Rhona Hotchkiss has written an excellent article on this situation, in terms of how women in prisons are impacted by placing male people in the women's estate. She's fairly heartbreaking on what it does to women, already traumatised and vulnerable, to be locked up alongside male people, who may be sex offenders, but forced to pretend that they're women, too.

midsummabreak · 11/08/2021 22:25
  • counsellor
wellbehavedwomen · 11/08/2021 22:29

@Twistiesandshout it makes perfect sense, and was beautifully put. Flowers

Tuscancat · 11/08/2021 22:29

Do you know what really pisses me off as well... I subscribe to the Times, they often write good measured articles on this type of issue. But what annoys me intensely is there often comments from men saying 'why aren't women complaining about this?' And then even on mumsnet we can't talk openly.

PickUpAPepper · 11/08/2021 22:30

@Tuscancat

Where do mumsnet tell you why they have deleted your post?

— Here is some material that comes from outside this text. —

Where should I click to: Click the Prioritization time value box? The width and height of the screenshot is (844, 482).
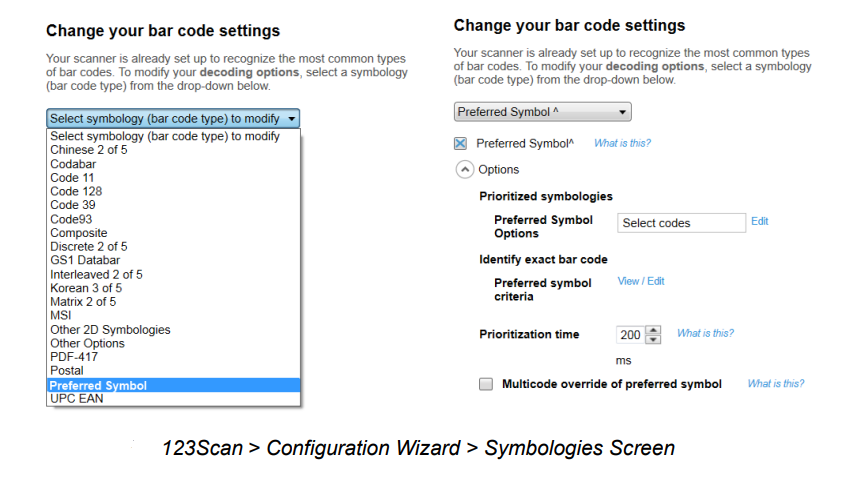pyautogui.click(x=631, y=335)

I have done nothing wrong, I don't understand the deletion?
Did you accidentally use a wrong pronoun? Make any protest against the rules? That's what I did, I really tried to get all my pronouns correct, but it doesn't matter. Men are allowed to issue rape and death threats all over social media and all over the streets, but struggling with the removal of general pronouns - that's the real crime.
Tuscancat · 11/08/2021 22:31

Posted too soon... basically I see another of women complaining about this and not being listened to or being told to shut up
Well fuck off.

Tuscancat · 11/08/2021 22:32

Alot of women not another.

Nat6999 · 11/08/2021 22:33

As a rape survivor I find this disgusting. When I finally reached out after being raped I didn't want to speak to a man, I only wanted to discuss my attack with a woman, I found men terrifying if I didn't know them. All the staff at the place where I went to do my interview & who came to see me at my mum's when I first reported it were women. When it came to the investigation one of the team was a male Sergeant who spoke to me like I was a silly little girl who was telling tales in school, he was so bad my mum asked him to leave because he was upsetting me so much. When a woman has been raped or sexually assaulted she should have the right to be dealt with & supported by females, it is hard enough having to discuss what has happened to you without having someone of the same sex as your attacker there. There should be no question of anyone of the same sex as the attacker being involved in any part of the process or the counselling & support of any woman who has been abused or assaulted if the woman does not consent to it.

Tuscancat · 11/08/2021 22:36

I am guessing i was deleted because I told the truth about men, about sex offenders and about the kind of person who would put their needs above those of a survivor of rape.

MonsignorMirth · 11/08/2021 22:37

@LoverOfLight

Also I feel like I need to say that I have consistently and somewhat vociferously defended trans rights on the mumsnet feminism boards but this is not okay and defensible.
I hope this doesn't sound dickish but I appreciate your honesty in saying this.
Tuscancat · 11/08/2021 22:37

Thank you @PickUpAPepper

Waitwhat23 · 11/08/2021 22:39

@tuscancat you don't generally get a message to say why you've got a deletion if it's a minor infraction (non - deliberate pronoun misuse or 'troll hunting' as examples) but as it's likely that someone has reported your post for some reason, Mumsnet should be able to tell you the reason for your deletion. Best bet is to email them or report your post above to ask for a reason.